Wednesday of the Thirteenth Week in Ordinary Time
Amos 5:14–15, 21–24
This is one of the most powerful statements in the Bible:
worship without justice is abhorrent to the Lord.
Not incomplete. Not weak. Not merely imperfect.
Abhorrent.
The Lord says through Amos:
“I hate, I despise your feasts.” “I take no pleasure in your solemn assemblies.” “Take away from me the noise of your songs.”
These are terrible words.
They are not spoken to people who have abandoned religion. They are spoken to people who are very religious.
They still celebrate. They still sing. They still offer sacrifices. They still keep festivals.
But the poor are trampled. The weak are pushed aside. The courts are corrupted. The powerful protect one another.
And so God says:
Enough.
Religion has become a cover for injustice. Worship has become noise. Sacrifice has become insult. Prayer has become hypocrisy.
Amos reminds Israel of something easily forgotten:
before God told His people how to worship, He taught them how to live.
The commandments came before the temple. Justice came before ritual. Brotherhood came before sacrifice.
Abraham, Isaac, and Jacob had no temple. There was no priesthood like later in Jerusalem. Amos even asks Israel:
“Did you bring me sacrifices and offerings during the forty years in the wilderness?”
His point is sharp.
God does not first ask for ceremonies. God first asks for a people who listen, who obey, who do not oppress, who live as brothers and sisters.
This same truth stands behind the quarrel between Jesus and the teachers of the law.
Jesus does not reject worship. He does not despise the temple. He does not abolish prayer.
But He exposes the terrible danger of religious life without moral integrity.
It is possible to say, “Lord, Lord.” It is possible to prophesy in His name. It is possible to cast out demons in His name. It is even possible to do mighty works in His name.
And yet hear the words:
“I never knew you. Depart from me, you evildoers.”
That should make every religious person tremble.
The words of Amos remain a challenge to every religious community, and to every political community:
“Let justice surge like water, and goodness like an unfailing stream.”
These words are often quoted. They appear in speeches, manifestos, and movements.
But they are seldom allowed to judge us.
Israel heard them and did not change. In 722 BC, the kingdom was swept away by Assyria. There had been sacrifices everywhere, but justice was absent.

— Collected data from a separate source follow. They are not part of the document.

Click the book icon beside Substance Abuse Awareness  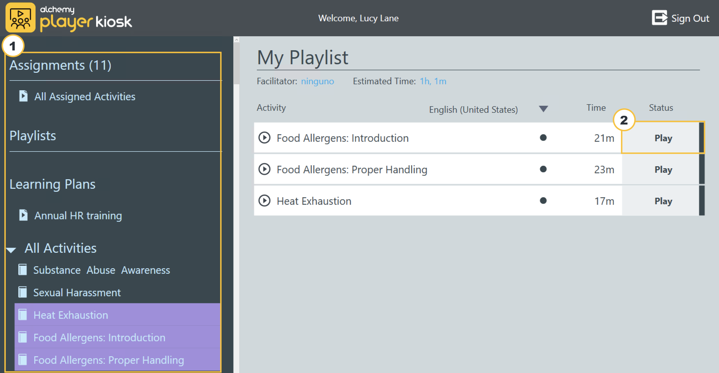coord(23,270)
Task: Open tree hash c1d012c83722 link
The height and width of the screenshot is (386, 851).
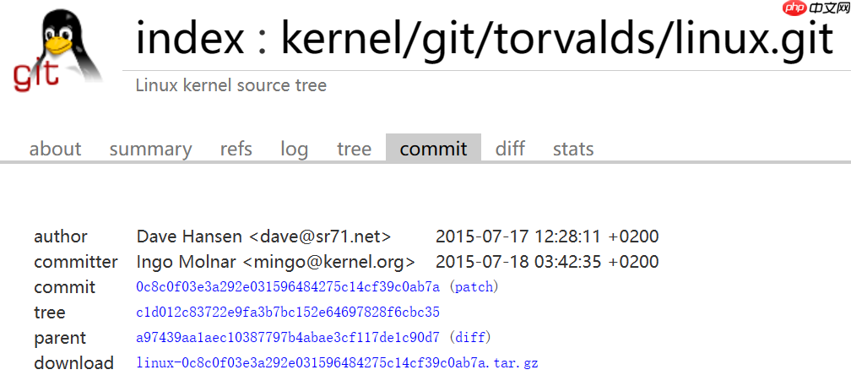Action: click(288, 313)
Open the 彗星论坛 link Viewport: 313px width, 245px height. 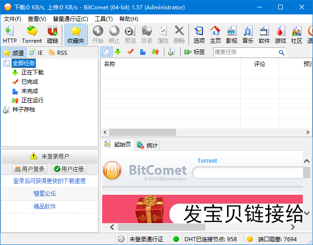(x=45, y=193)
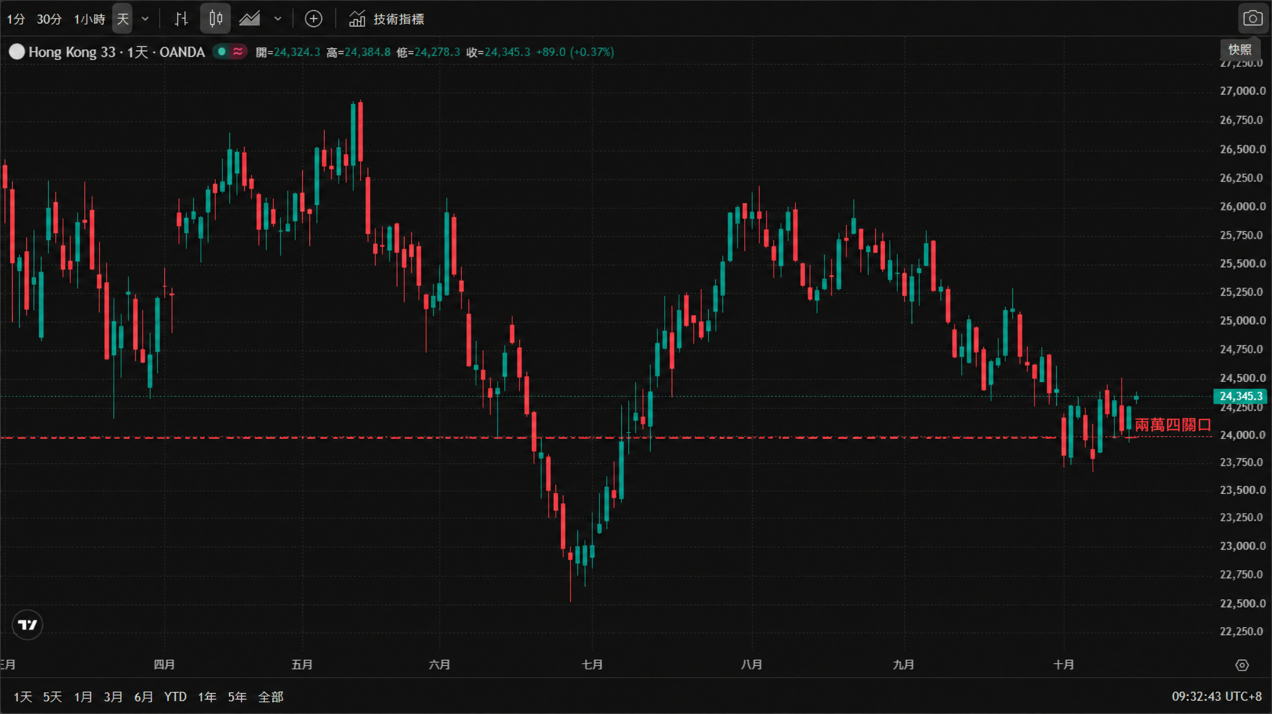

Today, our world is not so different.
An economic system that worships profit at all cost tramples the poor and wounds the earth.
We too must remember:
worship without justice is unacceptable to the Lord.
The Eucharist is celebrated in memory of Jesus.
But it cannot be separated from His commandment:
“Love one another as I have loved you.”
If our liturgy does not form us in love, if our communion does not lead us to justice, if our prayer leaves the poor unseen, then Amos still speaks to us.
The Lord may hate our feasts.
And Christ may say:
“I never knew you.”
Biblical Reflections on the Gospel of Matthew
Scripture Attribution
New Revised Standard Version Bible: Catholic Edition, copyright © 1989, 1993
the Division of Christian Education of the National Council of the Churches of
Christ in the United States of America. Used by permission. All rights reserved.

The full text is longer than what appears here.